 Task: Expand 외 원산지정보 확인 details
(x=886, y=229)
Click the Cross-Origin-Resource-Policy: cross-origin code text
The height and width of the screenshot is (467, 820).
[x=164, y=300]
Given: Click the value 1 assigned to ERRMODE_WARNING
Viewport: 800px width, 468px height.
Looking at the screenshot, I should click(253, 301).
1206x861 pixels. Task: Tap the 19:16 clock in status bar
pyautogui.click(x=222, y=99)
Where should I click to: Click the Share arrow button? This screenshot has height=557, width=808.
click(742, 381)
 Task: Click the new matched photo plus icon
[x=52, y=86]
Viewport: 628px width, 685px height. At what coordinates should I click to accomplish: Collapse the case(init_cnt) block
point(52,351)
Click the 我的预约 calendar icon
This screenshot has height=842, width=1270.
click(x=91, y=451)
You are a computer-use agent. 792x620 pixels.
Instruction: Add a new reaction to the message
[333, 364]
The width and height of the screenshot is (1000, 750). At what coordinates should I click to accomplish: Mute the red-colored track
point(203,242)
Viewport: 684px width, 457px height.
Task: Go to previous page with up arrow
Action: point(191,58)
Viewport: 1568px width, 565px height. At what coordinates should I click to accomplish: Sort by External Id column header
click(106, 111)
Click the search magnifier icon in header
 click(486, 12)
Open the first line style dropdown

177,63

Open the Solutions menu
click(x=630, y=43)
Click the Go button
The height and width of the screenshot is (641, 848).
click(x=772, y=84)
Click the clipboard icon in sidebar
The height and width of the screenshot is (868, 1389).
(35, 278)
•••
Activity
Write every entry out again. Keep each one exact.

Response area
 Task: Expand 외 원산지정보 확인 details
(x=886, y=229)
Click the Cross-Origin-Resource-Policy: cross-origin code text
The height and width of the screenshot is (467, 820).
[x=164, y=300]
Given: Click the value 1 assigned to ERRMODE_WARNING
Viewport: 800px width, 468px height.
Looking at the screenshot, I should click(253, 301).
1206x861 pixels. Task: Tap the 19:16 clock in status bar
pyautogui.click(x=222, y=99)
Where should I click to: Click the Share arrow button? This screenshot has height=557, width=808.
click(742, 381)
 Task: Click the new matched photo plus icon
[x=52, y=86]
Viewport: 628px width, 685px height. At what coordinates should I click to accomplish: Collapse the case(init_cnt) block
point(52,351)
Click the 我的预约 calendar icon
This screenshot has height=842, width=1270.
click(x=91, y=451)
You are a computer-use agent. 792x620 pixels.
Instruction: Add a new reaction to the message
[333, 364]
The width and height of the screenshot is (1000, 750). At what coordinates should I click to accomplish: Mute the red-colored track
point(203,242)
Viewport: 684px width, 457px height.
Task: Go to previous page with up arrow
Action: point(191,58)
Viewport: 1568px width, 565px height. At what coordinates should I click to accomplish: Sort by External Id column header
click(106, 111)
Click the search magnifier icon in header
 click(486, 12)
Open the first line style dropdown

177,63

Open the Solutions menu
click(x=630, y=43)
Click the Go button
The height and width of the screenshot is (641, 848).
click(x=772, y=84)
Click the clipboard icon in sidebar
The height and width of the screenshot is (868, 1389).
(35, 278)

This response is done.